[START Document extract]
Analysis of Alejo Carpentier’s The Kingdom of This World

The Kingdom of This World, the second novel by Cuban author Alejo Carpentier (1904–80), deals with the events surrounding the Haitian Revolution (1791–1804). The novel is divided into four sections, each of which chronicles an important stage in the country’s independence movement. In the first section, Mackandal, a one-armed insurgent slave, uses ancient magic in an attempt to poison the French; though they bring about tremendous carnage, Mackandal’s machinations ultimately fail, and he is put to death. The second part of the novel describes a rebel outbreak led by Jamaican-born Dutty Boukman; although Boukman is executed, by 1803 the insurgents are sufficiently galvanized to overthrow the colonialists. The third section concerns the postrevolution reign of Henri Christophe, a former slave and selfdesignated king who lords over his minions with even greater cruelty than his French predecessors. The final chapter of the novel is set during the mulatto Boyer’s rule, which constitutes yet another phase of tyranny in Haitian history.

Although there is no traditional plot as such, the novel is unified by Ti Noel, who appears in each of the four sections and is depicted by turns as a slave, a squatting farmer, a disillusioned voodoo practitioner, and an advocate for humanity. Noel’s subjective interpretation of events functions to augment the novel’s historical material, which, sourced from a handful of records and documents, is necessarily limited in scope. When, for example, Noel is forced to partake in the construction of Christophe’s sumptuous palace, Sans Souci, he notes that this postrevolution regime is simply another version of the one implemented by the French colonialists: “Walking, walking, up and down, down and up, the Negro began to think that the chamber-music orchestras of Sans Souci, the splendor of the uniforms, and the statues of naked white women soaking up the sun on their scrolled pedestals among the sculptured boxwood hedging the fl ower beds were all the product of a slavery as abominable as that he had known on the plantation of M. Leonormand de Mezy.” Noel is mortified to see that the legacy of slavery has gone full circle—that his fellow black men are oppressed by an autocrat who is himself black.
[END Document extract]
[START Stored records]
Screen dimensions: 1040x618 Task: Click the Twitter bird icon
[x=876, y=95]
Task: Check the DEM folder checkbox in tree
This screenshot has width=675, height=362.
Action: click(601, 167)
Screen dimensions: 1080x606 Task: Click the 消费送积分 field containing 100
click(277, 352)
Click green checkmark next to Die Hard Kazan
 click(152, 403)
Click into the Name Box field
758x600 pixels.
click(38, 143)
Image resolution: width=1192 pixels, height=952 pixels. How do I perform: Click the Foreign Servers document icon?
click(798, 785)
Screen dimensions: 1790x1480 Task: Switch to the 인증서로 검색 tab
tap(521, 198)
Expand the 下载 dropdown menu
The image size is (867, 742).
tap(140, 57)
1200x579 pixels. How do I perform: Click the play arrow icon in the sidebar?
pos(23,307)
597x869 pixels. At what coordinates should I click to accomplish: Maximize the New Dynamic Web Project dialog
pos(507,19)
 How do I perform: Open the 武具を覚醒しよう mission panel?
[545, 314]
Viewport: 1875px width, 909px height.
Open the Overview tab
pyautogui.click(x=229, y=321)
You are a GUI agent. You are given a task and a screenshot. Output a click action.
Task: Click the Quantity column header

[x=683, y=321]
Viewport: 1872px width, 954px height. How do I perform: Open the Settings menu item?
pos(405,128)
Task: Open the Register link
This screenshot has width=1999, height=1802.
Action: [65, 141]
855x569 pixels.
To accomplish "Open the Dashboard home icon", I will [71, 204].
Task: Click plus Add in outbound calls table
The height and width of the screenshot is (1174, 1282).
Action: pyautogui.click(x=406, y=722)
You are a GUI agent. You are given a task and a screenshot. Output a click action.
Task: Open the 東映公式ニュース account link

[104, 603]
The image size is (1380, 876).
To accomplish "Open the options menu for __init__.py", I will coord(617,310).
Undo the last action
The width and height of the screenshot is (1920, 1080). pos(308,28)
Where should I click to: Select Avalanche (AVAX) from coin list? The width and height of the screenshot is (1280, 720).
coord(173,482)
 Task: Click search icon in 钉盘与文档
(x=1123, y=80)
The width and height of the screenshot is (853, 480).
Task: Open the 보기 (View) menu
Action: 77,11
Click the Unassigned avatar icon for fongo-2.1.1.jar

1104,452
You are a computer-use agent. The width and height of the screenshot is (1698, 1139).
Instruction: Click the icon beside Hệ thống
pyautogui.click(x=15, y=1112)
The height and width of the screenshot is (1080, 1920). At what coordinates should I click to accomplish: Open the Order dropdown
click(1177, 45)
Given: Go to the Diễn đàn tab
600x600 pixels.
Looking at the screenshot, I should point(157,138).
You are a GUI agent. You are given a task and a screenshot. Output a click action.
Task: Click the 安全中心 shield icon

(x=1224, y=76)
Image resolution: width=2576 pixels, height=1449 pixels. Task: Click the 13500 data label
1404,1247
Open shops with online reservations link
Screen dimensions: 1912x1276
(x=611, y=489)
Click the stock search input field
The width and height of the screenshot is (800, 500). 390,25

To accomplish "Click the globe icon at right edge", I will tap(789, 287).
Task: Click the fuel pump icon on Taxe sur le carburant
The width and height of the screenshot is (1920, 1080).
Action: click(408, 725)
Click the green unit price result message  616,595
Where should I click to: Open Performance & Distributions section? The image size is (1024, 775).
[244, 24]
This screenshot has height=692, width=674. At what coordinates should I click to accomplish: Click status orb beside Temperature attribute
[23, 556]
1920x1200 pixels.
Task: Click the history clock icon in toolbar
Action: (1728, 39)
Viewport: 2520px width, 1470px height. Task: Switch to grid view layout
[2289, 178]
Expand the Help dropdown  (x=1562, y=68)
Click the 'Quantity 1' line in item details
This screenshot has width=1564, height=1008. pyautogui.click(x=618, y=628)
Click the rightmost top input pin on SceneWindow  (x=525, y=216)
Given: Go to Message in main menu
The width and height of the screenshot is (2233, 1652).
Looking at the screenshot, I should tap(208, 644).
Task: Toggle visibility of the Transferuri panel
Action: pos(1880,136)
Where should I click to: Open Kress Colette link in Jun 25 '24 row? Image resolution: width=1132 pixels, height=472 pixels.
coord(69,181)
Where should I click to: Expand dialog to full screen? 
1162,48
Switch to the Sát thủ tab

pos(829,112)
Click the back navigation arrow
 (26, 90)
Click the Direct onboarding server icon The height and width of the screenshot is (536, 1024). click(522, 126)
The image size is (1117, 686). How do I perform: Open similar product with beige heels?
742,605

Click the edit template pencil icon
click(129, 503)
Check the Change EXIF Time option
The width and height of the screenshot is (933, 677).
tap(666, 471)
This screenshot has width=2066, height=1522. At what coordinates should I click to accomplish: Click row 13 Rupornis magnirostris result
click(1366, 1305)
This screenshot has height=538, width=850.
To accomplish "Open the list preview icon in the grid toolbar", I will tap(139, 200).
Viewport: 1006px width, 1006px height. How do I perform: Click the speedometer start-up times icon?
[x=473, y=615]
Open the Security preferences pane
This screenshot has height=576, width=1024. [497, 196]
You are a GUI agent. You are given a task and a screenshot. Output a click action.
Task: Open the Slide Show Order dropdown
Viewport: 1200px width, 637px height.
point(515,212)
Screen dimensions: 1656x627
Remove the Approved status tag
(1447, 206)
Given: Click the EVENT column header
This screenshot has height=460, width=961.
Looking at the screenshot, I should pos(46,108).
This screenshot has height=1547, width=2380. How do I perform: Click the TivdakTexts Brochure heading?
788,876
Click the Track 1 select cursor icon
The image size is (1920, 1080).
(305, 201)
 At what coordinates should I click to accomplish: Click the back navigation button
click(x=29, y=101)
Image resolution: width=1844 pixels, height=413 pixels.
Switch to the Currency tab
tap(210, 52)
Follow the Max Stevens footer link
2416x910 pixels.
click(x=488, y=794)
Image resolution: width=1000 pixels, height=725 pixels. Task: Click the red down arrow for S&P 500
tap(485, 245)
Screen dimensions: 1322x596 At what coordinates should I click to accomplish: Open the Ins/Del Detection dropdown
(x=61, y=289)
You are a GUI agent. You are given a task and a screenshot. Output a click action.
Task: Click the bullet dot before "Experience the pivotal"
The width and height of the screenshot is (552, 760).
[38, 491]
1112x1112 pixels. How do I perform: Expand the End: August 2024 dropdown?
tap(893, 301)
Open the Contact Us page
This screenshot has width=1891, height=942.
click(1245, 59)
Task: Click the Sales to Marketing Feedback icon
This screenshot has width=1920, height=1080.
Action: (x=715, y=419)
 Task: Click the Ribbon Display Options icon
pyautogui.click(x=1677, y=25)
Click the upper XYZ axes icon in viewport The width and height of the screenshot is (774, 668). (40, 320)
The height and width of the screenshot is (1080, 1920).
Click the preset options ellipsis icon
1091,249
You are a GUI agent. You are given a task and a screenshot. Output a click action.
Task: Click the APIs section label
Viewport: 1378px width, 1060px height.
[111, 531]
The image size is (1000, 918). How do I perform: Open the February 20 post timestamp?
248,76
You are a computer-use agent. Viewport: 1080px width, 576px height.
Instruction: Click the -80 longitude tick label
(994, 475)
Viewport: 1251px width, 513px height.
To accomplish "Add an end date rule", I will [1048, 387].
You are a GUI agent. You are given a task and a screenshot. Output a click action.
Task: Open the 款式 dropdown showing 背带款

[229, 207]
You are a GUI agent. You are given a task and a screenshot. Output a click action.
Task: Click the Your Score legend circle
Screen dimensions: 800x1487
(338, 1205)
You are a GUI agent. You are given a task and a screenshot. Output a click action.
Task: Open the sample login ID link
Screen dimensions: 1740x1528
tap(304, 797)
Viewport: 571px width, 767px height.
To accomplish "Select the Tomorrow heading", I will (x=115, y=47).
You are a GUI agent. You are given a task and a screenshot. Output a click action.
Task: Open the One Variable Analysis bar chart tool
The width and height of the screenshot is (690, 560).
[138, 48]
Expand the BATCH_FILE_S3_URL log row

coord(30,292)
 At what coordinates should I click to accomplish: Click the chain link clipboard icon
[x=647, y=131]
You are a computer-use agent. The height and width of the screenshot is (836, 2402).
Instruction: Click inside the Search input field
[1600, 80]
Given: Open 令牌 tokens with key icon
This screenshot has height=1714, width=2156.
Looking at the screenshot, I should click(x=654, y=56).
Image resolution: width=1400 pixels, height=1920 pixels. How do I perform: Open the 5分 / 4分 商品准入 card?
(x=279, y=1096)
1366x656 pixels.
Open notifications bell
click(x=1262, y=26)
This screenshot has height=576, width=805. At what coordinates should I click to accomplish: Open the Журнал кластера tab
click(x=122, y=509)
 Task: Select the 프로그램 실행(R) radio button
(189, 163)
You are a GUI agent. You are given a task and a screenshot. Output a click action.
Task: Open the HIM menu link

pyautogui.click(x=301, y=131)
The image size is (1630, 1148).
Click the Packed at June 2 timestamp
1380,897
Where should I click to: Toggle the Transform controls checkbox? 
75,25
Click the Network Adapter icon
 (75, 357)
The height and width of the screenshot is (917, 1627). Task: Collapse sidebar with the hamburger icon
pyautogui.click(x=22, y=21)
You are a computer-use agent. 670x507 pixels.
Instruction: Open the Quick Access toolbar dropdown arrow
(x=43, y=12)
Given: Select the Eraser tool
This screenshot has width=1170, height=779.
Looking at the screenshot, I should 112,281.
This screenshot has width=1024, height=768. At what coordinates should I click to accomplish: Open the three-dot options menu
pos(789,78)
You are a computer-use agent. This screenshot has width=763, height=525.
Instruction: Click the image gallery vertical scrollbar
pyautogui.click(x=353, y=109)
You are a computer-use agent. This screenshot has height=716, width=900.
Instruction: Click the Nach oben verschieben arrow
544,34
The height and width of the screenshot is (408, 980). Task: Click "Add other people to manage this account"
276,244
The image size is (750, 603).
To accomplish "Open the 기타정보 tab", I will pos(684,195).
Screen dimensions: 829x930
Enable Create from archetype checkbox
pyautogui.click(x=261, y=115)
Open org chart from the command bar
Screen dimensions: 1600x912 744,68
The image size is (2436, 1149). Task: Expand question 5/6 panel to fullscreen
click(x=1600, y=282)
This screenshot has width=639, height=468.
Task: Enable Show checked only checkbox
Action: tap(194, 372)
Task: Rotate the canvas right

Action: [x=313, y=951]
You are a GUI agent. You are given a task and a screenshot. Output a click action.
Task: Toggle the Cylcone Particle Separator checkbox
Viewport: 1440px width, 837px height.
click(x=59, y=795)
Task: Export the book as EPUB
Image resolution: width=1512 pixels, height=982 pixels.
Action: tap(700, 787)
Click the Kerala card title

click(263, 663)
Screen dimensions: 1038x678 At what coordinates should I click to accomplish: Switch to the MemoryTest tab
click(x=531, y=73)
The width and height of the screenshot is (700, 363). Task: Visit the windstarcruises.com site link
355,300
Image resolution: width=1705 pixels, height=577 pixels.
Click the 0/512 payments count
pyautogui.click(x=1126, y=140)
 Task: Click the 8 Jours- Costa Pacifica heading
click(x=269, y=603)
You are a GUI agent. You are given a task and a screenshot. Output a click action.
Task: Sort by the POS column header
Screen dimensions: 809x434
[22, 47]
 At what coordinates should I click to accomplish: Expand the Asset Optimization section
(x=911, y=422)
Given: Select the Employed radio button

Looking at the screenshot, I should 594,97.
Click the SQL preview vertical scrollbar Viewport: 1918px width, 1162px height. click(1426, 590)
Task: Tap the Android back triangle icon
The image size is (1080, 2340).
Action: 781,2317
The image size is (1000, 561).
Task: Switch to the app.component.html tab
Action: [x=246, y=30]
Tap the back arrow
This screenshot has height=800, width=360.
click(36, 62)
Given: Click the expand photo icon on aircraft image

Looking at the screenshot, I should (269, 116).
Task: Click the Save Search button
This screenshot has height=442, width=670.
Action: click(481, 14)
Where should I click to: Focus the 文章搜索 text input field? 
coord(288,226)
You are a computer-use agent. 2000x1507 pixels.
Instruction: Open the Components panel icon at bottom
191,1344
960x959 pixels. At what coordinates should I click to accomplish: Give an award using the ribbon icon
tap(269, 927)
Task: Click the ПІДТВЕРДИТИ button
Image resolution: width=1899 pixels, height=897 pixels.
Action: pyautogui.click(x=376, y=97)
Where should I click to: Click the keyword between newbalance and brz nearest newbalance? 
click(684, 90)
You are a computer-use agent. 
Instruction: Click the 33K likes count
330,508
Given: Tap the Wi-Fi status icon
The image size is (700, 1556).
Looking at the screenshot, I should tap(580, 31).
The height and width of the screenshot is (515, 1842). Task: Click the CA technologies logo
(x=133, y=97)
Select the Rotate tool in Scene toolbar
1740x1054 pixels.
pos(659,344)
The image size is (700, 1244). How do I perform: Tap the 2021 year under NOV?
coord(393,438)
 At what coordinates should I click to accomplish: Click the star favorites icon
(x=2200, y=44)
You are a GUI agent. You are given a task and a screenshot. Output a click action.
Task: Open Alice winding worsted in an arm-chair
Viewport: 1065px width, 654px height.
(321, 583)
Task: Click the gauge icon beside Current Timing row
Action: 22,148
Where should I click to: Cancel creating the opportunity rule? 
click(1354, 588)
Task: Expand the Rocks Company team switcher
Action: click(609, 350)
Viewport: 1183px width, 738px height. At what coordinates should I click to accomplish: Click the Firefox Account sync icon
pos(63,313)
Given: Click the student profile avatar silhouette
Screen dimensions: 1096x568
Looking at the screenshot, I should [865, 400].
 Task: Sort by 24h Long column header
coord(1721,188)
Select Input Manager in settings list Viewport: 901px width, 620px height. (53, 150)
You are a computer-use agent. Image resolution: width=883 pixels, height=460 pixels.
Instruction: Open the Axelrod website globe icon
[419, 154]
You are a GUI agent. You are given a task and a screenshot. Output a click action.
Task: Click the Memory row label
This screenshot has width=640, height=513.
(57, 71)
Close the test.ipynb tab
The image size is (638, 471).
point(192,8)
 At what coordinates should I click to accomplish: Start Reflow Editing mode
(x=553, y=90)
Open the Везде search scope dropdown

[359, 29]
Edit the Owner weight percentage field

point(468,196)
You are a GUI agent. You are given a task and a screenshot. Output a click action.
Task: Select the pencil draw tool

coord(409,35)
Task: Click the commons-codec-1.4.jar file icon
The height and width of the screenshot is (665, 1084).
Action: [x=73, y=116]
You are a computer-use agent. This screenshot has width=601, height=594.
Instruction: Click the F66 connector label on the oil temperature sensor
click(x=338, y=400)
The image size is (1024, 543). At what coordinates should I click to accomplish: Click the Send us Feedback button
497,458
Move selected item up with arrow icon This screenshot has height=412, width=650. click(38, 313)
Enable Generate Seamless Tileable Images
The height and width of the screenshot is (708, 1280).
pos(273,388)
[END Stored records]
Directives:
**a.** Rewrite the paragraph of the analysis that begins "The Kingdom of This World, the second novel" as a short bulleted list that keeps its main facts.
**b.** Turn the stretch of the listing from the line containing "Screen dimensions: 1790x1480" through the line containing "pos(23,307)" into a JSON list of strings, one string per line, leaving out blank lines.
The analysis and the listing come from unrelated sources.

Complete answers:
**a.**
- The novel is the second by Cuban author Alejo Carpentier (1904–80). It deals with the Haitian Revolution (1791–1804) and has four sections, each covering an important stage of the independence movement.
- Section one: Mackandal, a one-armed insurgent slave, uses ancient magic to try to poison the French. He causes tremendous carnage but fails and is put to death.
- Section two: Jamaican-born Dutty Boukman leads a rebel outbreak. He is executed, but by 1803 the insurgents overthrow the colonialists.
- Section three: Henri Christophe, a former slave and self-designated king, rules after the revolution with even greater cruelty than the French.
- Section four: it is set during the rule of the mulatto Boyer, another phase of tyranny in Haitian history.

**b.**
[
  "Screen dimensions: 1790x1480 Task: Switch to the 인증서로 검색 tab",
  "tap(521, 198)",
  "Expand the 下载 dropdown menu",
  "The image size is (867, 742).",
  "tap(140, 57)",
  "1200x579 pixels. How do I perform: Click the play arrow icon in the sidebar?",
  "pos(23,307)"
]